> **Goal of the exercise**: Scan the data below for the string "will". Copy every line where it appears.

> **Saved entries**:
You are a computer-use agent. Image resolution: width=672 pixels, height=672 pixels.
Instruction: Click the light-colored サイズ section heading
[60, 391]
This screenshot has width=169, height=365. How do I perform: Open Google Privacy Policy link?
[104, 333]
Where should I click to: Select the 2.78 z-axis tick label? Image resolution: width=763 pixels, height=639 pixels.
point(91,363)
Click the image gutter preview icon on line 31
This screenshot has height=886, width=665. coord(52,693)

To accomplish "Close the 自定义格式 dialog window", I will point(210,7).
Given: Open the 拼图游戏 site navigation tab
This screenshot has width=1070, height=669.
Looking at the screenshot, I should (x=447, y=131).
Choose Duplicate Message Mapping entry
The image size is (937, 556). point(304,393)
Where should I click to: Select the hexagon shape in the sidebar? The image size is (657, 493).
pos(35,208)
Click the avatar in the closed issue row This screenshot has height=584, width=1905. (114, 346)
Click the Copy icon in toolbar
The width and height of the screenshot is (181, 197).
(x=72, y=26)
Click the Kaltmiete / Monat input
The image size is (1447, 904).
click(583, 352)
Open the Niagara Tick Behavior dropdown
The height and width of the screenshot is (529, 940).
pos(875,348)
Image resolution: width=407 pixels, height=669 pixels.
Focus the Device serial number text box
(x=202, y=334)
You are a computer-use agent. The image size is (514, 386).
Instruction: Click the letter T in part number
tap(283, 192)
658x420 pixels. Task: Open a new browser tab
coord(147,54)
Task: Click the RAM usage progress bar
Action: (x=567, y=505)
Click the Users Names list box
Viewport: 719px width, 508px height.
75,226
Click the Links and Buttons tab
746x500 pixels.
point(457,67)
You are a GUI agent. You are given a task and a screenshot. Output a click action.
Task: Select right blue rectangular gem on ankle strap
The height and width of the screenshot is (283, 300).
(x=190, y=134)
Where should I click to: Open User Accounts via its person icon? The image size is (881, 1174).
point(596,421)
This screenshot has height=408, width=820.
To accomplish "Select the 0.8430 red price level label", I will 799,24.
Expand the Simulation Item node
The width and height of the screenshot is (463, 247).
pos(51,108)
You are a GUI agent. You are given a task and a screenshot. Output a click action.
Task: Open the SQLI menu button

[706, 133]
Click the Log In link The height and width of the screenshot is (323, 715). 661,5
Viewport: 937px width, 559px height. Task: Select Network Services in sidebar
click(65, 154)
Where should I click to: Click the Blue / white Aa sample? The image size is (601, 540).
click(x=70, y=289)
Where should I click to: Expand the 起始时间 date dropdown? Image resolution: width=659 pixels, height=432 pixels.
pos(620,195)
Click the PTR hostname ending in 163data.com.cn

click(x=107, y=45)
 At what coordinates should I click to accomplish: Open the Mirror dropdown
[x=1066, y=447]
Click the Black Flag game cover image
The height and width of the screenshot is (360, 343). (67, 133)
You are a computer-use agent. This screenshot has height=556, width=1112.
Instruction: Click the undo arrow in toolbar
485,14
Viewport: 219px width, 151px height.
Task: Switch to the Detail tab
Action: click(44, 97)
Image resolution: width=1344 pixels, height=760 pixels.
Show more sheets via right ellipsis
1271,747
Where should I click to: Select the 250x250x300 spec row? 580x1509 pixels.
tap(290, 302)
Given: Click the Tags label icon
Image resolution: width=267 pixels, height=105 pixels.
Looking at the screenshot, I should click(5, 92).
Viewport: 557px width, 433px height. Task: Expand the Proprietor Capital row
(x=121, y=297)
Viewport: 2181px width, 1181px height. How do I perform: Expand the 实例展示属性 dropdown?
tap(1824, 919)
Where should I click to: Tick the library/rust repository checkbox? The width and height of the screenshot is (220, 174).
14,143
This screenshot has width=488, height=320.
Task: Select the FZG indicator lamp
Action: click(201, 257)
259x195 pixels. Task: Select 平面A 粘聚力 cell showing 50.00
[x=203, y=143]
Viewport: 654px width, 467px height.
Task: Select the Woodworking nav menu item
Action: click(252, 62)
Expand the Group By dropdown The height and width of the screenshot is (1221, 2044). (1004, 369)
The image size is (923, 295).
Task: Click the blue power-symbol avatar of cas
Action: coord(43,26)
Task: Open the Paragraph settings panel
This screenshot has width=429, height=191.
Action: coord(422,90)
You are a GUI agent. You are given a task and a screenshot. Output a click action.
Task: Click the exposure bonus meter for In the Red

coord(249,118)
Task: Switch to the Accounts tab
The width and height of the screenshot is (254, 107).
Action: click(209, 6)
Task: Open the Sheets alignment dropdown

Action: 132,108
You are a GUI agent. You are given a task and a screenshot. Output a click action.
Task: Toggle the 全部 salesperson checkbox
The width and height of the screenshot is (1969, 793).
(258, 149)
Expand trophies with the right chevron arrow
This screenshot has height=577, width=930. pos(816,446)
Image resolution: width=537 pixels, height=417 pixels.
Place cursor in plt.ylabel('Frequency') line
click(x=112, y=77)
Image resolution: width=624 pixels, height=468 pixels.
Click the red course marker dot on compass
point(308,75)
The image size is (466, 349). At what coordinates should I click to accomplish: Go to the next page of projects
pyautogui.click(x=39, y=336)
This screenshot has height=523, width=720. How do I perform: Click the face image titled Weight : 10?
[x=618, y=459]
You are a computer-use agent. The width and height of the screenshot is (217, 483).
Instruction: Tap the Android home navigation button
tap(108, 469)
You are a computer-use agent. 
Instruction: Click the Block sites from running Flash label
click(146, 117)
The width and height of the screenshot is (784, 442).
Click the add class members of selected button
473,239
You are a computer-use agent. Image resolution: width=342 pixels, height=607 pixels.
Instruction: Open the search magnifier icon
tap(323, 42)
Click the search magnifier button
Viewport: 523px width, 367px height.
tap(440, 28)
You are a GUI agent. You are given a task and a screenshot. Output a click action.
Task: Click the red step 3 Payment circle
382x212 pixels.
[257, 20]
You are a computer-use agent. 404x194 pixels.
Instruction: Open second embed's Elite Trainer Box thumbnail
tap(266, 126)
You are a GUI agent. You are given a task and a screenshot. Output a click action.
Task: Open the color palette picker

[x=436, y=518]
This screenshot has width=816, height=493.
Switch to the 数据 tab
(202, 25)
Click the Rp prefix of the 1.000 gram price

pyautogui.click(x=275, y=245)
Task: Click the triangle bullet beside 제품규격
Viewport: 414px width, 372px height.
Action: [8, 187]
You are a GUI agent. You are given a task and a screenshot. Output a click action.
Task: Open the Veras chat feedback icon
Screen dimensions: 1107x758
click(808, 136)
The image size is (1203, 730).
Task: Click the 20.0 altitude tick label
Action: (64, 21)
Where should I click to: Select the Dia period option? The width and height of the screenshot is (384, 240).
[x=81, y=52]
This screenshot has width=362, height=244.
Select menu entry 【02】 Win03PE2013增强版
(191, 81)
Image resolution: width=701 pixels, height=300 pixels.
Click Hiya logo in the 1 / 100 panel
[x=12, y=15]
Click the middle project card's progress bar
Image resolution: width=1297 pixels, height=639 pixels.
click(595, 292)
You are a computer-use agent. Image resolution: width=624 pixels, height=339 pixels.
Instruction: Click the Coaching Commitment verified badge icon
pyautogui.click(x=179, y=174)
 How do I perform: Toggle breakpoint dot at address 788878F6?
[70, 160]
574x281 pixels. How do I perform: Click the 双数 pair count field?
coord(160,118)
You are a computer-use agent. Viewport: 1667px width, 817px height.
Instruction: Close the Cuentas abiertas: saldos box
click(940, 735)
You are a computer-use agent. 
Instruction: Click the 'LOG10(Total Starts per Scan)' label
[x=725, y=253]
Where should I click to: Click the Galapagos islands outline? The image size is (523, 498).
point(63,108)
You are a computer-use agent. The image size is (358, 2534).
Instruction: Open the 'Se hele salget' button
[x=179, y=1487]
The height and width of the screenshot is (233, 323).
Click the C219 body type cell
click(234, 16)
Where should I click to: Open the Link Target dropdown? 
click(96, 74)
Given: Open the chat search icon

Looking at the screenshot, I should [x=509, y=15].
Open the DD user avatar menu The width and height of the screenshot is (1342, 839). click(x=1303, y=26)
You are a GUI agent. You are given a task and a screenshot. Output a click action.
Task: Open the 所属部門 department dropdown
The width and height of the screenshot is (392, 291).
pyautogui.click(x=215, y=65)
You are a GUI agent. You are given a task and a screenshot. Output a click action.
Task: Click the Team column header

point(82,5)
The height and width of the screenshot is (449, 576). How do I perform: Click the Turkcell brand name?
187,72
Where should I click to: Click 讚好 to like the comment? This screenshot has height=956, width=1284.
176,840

> **Response below**:
To accomplish "Close the 自定义格式 dialog window", I will point(210,7).
To accomplish "Select the 0.8430 red price level label", I will 799,24.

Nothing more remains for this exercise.